▶ _Recorded information_:
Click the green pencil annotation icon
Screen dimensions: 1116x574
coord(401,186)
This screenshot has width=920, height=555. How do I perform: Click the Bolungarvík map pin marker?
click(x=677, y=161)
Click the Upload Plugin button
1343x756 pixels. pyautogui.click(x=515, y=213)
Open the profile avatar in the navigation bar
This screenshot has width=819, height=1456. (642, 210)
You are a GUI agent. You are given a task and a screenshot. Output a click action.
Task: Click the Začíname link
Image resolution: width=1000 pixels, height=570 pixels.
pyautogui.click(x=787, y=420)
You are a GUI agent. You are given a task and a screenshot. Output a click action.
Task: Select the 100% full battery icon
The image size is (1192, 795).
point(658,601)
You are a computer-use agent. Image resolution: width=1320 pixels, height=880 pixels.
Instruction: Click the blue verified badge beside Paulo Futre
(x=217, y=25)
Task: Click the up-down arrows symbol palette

▶ _Your assignment_:
All of the entries should be output exactly as they appear above.

▶ _Exercise solution_:
Click the green pencil annotation icon
Screen dimensions: 1116x574
coord(401,186)
This screenshot has width=920, height=555. How do I perform: Click the Bolungarvík map pin marker?
click(x=677, y=161)
Click the Upload Plugin button
1343x756 pixels. pyautogui.click(x=515, y=213)
Open the profile avatar in the navigation bar
This screenshot has width=819, height=1456. (642, 210)
You are a GUI agent. You are given a task and a screenshot. Output a click action.
Task: Click the Začíname link
Image resolution: width=1000 pixels, height=570 pixels.
pyautogui.click(x=787, y=420)
You are a GUI agent. You are given a task and a screenshot. Output a click action.
Task: Select the 100% full battery icon
The image size is (1192, 795).
point(658,601)
You are a computer-use agent. Image resolution: width=1320 pixels, height=880 pixels.
Instruction: Click the blue verified badge beside Paulo Futre
(x=217, y=25)
Task: Click the up-down arrows symbol palette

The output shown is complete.